You may be asking yourself about trans fat. Where does this fit in? The unsaturated fats are less stable and this makes them go rancid faster on the grocery store shelves, among other things. Food makers found that if they add hydrogen to these fats, a method called hydrogenation, they will be able to sell them for longer periods of time. Unfortunately, this also creates trans fats, which lowers the quality of the oil and has been linked to atherosclerosis and many other issues. If you see labels that say ‘hydrogenated oils’, step away!
More Fats in Our Diet
I am not one to focus on what I cannot eat. That leads to problems. Instead, let’s look at all the yummy foods we can eat, because that is what really matters anyway. Nuts and seeds are great sources of fat. Nuts will be better metabolized in the body if they are soaked first. Soaking removes the component of the nut that makes digestion harder. They contain an enzyme inhibitor that acts as a great deterrent to little creatures eating them. They can be soaked overnight in good, filtered water. They are also a good source of protein. Flaxseeds are very high in omega-3 fatty acids and can be eaten regularly. They are good freshly ground on your morning oatmeal, a salad, or in a smoothie, and can also be purchased as an oil for no heat dressing and sauces. Walnuts are also a great source of omega-3s as are chia seeds. There are oil versions of these two as well.
The above are all examples of polyunsaturated fatty acids (PUFAs). These are not stable in the body and can use some help to keep them from oxidizing (becoming free radicals). This can be as easy as eating with antioxidants like foods high in vitamins A, C, and E, like berries and bell peppers, as well as foods high in fiber like any whole vegetable, or with B vitamins like whole grains.
Avocados are a great addition to the diet. They are a good source monounsaturated fatty acids (MUFAs), and can be used in anything from a yummy guacamole to a creamy chocolate mousse. Speaking of chocolate, cacao nibs are also a source of our friend MUFAs. Cacao nibs can be eaten whole or ground up to be used in raw chocolate or thrown in a morning green smoothie. Other examples of MUFAs are olive oil, almond oil, and cashew and macadamia nuts.
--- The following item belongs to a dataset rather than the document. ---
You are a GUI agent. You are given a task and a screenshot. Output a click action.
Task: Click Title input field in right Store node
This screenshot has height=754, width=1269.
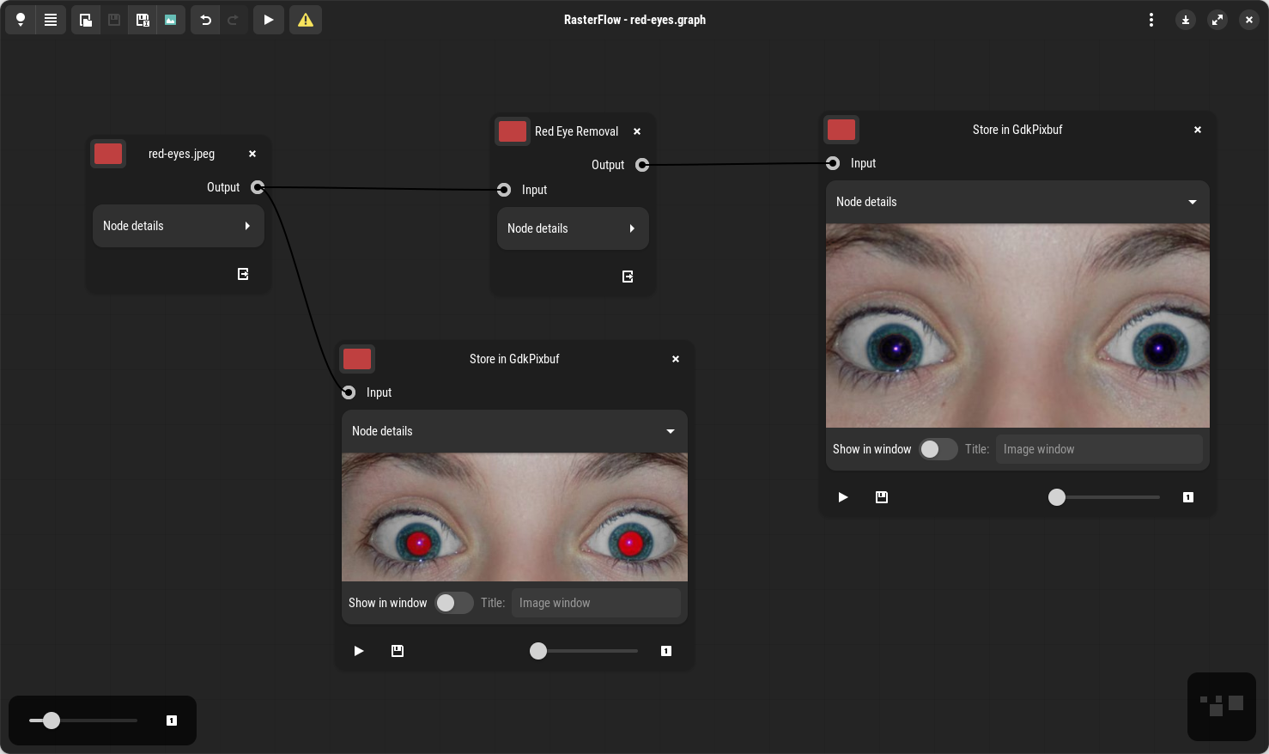(1098, 449)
Coconut oil is the example of a plant-based saturated fat. It is a perfect example of a fat that had a bad name for a long time, just because it was saturated, but has since jumped into the limelight. It is great for cooking with because of its high smoke point and flavour.
This is a very basic overview of the world of fats. There is so much we can talk about in relation to this delicious macronutrient, and it would be really easy to go on. They are a rich source of energy for our body, and they are needed every day. When adding fats to your diet, look for high quality sources and watch to see if you notice a difference. They are tasty and add needed nutrients to food.